Lectura orante del Evangelio en
clave teresiana: Marcos 10,2-16
“Ya toda me entregué y di, y de
tal suerte he trocado, que mi Amado es para mí y yo soy para mi Amado” (Poesía de Teresa de Jesús).
Se acercaron unos fariseos y le
preguntaron a Jesús, para ponerlo a prueba: ¿Le es lícito a un hombre
divorciarse de su mujer? Van a Jesús con un problema real,
aunque sea para ponerlo a prueba. El problema también es de hoy. La vieja
mentalidad ha endurecido el corazón y ha hecho olvidar los caminos de la vida.

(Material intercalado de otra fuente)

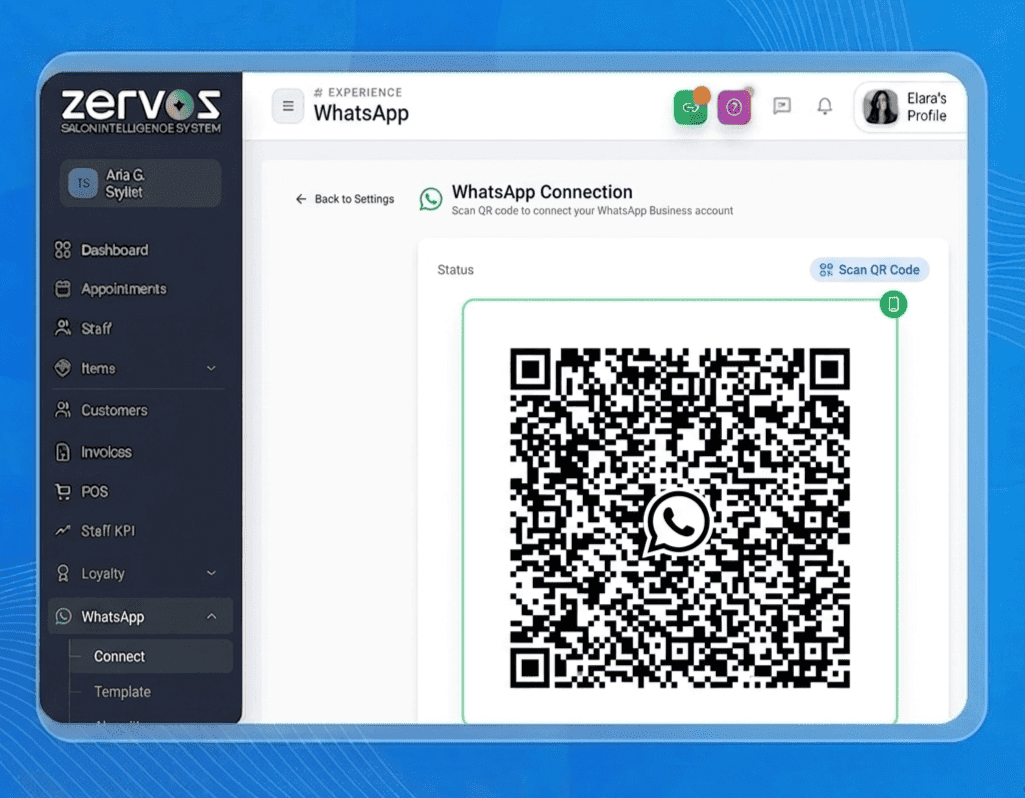Click the Aria G. Stylist account card
Viewport: 1025px width, 798px height.
pyautogui.click(x=140, y=184)
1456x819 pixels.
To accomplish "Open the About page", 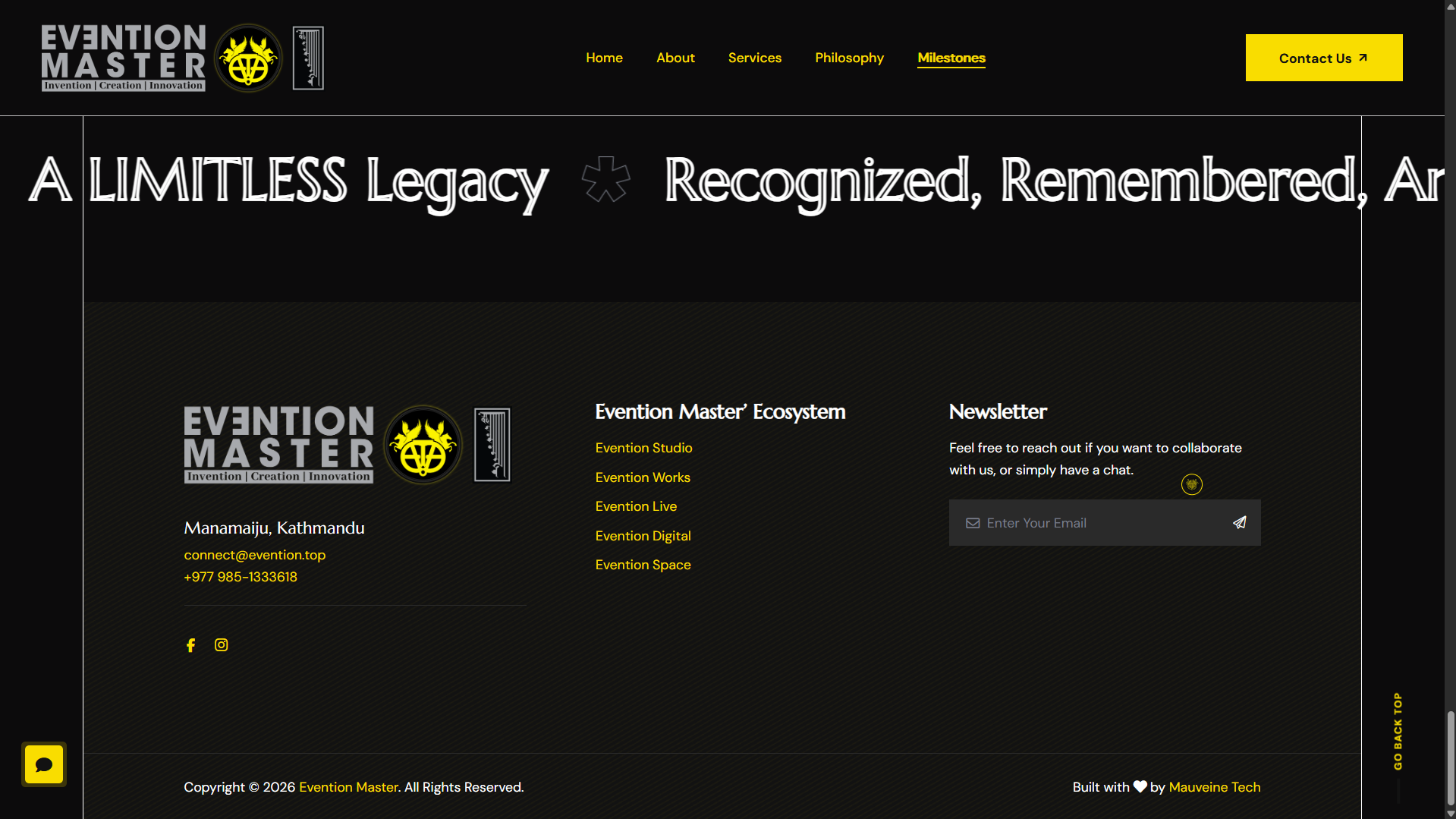I will click(x=675, y=58).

¿Es lícito romper la comunión? ¿Se puede perder el amor? ¿Tiene justificación
alguna seguir con el dominio del varón sobre la mujer, de los poderosos y
grandes sobre los débiles y pequeños? ¿Qué dice Jesús, tan cercano al pueblo,
tan fiel a la voluntad de Dios, tan libre? “¿Qué
queréis, Señor, que haga? De muchas maneras os enseñará allí con qué le
agradéis” (7M 3,9).
Al principio de la creación Dios
los creó hombre y mujer. Por eso abandonará el hombre a su padre y a su madre,
se unirá a su mujer, y serán los dos una sola carne. Jesús va a las raíces de Dios, fuente de todo amor. No habla de
divorcio, habla de amor. Dios nos ha
creado para ser felices en un proyecto de comunión de vida y amor. En el darse
uno al otro está la plenitud. El verdadero enemigo del matrimonio es el
egoísmo. El matrimonio es un sacramento, es un signo del Amor que es Dios. El
matrimonio es una escuela de amor, pero es también la prueba de fuego para
aquilatarlo. Ninguna otra relación llega a tal grado de profundidad. Desde Dios
es posible vivir el matrimonio como amor, libre y gratuito, sin imposiciones ni
dominios falsos. Porque solo hay amor entre personas libres e iguales, donde se
despliega la capacidad de darse. Jesús, con estas palabras, defiende al pobre,
a la mujer repudiada y ninguneada. La vivencia del amor es tan bella, que
justifica que el varón y la mujer abandonen el yo (padre y madre) y se pongan a
vivir desde el ‘nosotros’ creando una historia de amor juntos. “Ya era tiempo de que
sus cosas tomase ella por suyas, y El tendría cuidado de las suyas” (7M 2,1).
Lo que Dios ha
unido, que no lo separe el hombre. Con Jesús
llega la novedad. El amor es una teofanía, es una relación mística con Dios. El
matrimonio es indisoluble cuando se da un mutuo y auténtico amor. El amor que
se termina indica que no ha sido auténtico. Nuestros pecados contra el amor no
empañan la belleza del plan de Dios. Hay un primer amor, el de Dios, en el que
se cimientan todos los demás amores. El bien de los seres humanos está en la
comunión, en el intercambio de dones, en la solidaridad más honda y real. La
comunión de vida y amor cura la soledad, afronta la pobreza, ofrece respuestas
creativas a la destrucción del ser humano. El matrimonio es un espacio de Dios,
una parábola de comunión en un mundo roto, un lugar de bendición de Dios para
la humanidad, es la poesía humana en la que se dice el amor de Dios. En todo
amor verdadero se dice Dios y siempre tienen sitio los pequeños. “Pareceros ha
que estos tales no quieren a nadie, ni saben, sino a Dios. Mucho más, y con más
verdadero amor, y con más pasión y más provechoso amor: en fin, es amor. Y
estas tales almas son siempre aficionadas a dar mucho más que no a recibir; aun
con el mismo Criador les acaece esto. Digo que merece éste nombre de amor, que
esotras aficiones bajas le tienen usurpado el nombre” (C 6,7). “Todos los demás
amores (dependen) de este amor” (V 40,4).